But it doesn’t always work.

Then I found Psalm 77, written by someone who can’t sleep at night. God holds his eyelids open, he says (v. 4). Indeed, he is so choked up and incapacitated by his troubles that he can’t even speak (v. 4).

Now, I don’t know for sure that it was regrets that generated this psalm. But, like a person with regrets, the psalmist remembers how things were before (v. 5), when they were going well, when he seemed to be enfolded in God’s love (implied in v. 7–9).

But now things are different. He is in the darkness and can find no consolation.

Psalm 77 is applicable to many more situations than a person mired in regret. It is relevant to any situation we are in where the darkness of the present can’t match the joy of the past, where the memory of how things were contrasts sharply with how things are now.

Let’s look at the progression of Psalm 77. It moves through three stages. This article focuses on the first two stages; a follow-up article will address the third stage.

I. Remembering God in a Time of Distress (1–3)

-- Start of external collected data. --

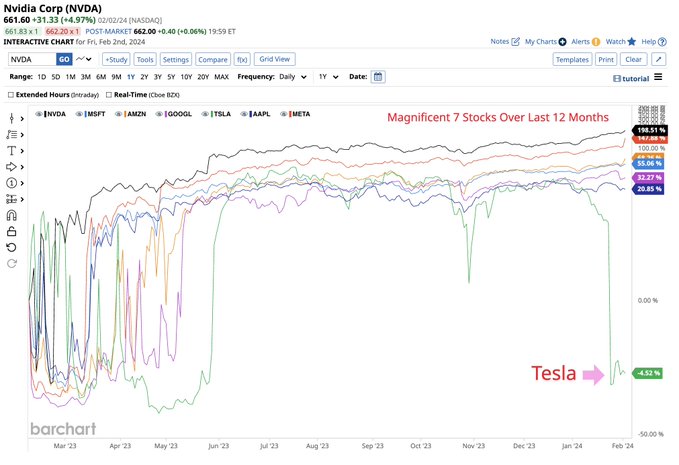The image size is (679, 465).
Task: Tick the Real-Time (Cboe BZX) checkbox
Action: [108, 95]
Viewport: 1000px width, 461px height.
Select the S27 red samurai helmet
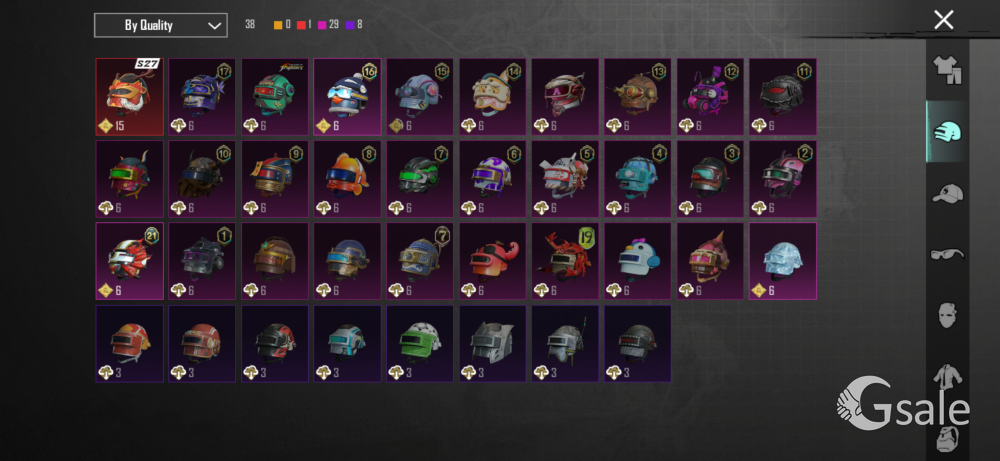point(129,97)
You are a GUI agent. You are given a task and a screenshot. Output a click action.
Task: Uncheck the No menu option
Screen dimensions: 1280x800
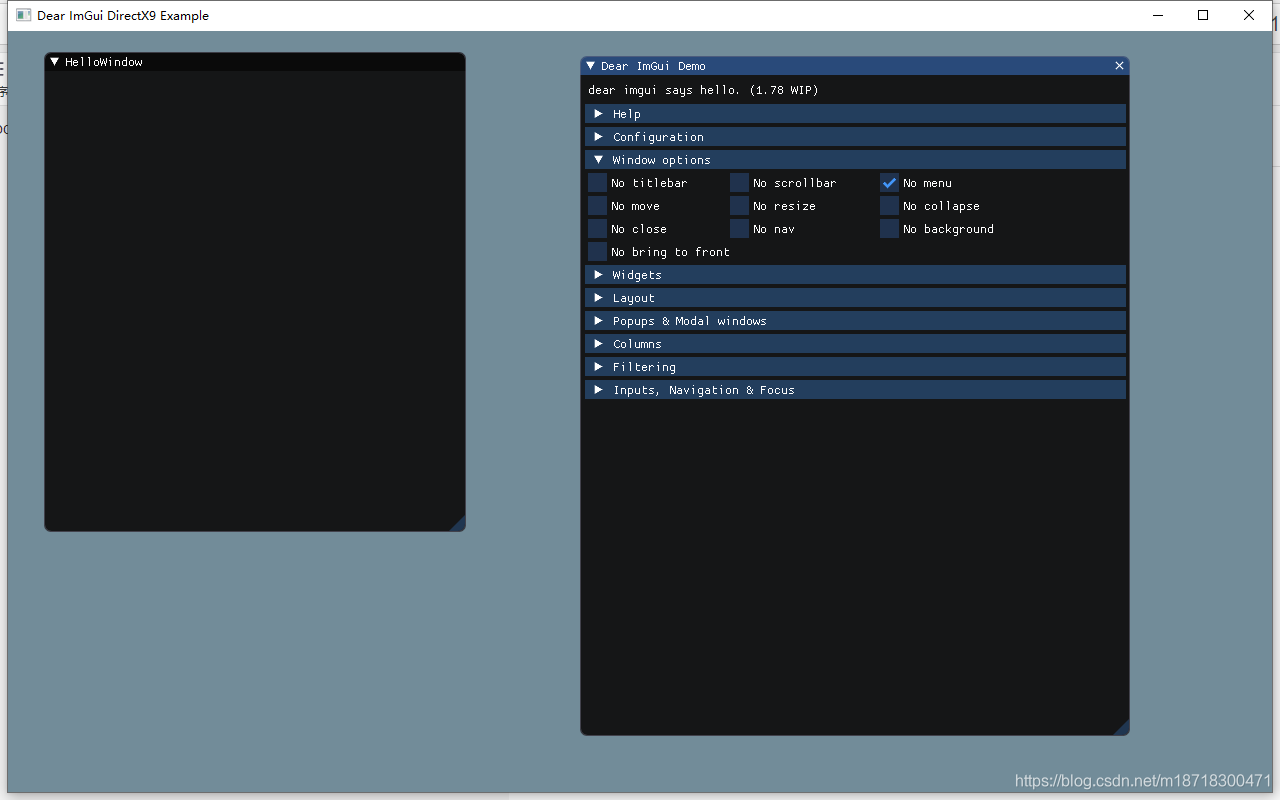(889, 182)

The psalm starts with a vivid description of desperate prayer. Here is my literal translation of the Hebrew: “My voice to God — I shall cry out! / My voice to God — that he may give ear to me.” (v. 1). “I shall cry out!” is a special form of the verb known as the cohortative, which means it isn’t a statement of fact, a simple prediction that he is going to cry out. It is a passionate statement of intent: “I shall cry out!” (Nothing will stop me.) That’s why it needs an exclamation point. As the first verb in the psalm, it sets the tone of passionate pleading to come (there will be seven more cohortatives in this psalm).

We don’t have the actual words of the psalmist’s prayer at this point, just a statement of his intent to pray (actually, to continue praying; the next verse suggests this has been going on for a while). The psalmist is going to keep on raising his voice to God because he desperately wants to be heard, to be acknowledged, to be answered.

In his time of distress, he notes, he sought the Lord (the verbs in verse 2 indicate past action); he has been stretching out his hand to God in the night. But he has found no relief: “my soul refused to be comforted” (v. 2).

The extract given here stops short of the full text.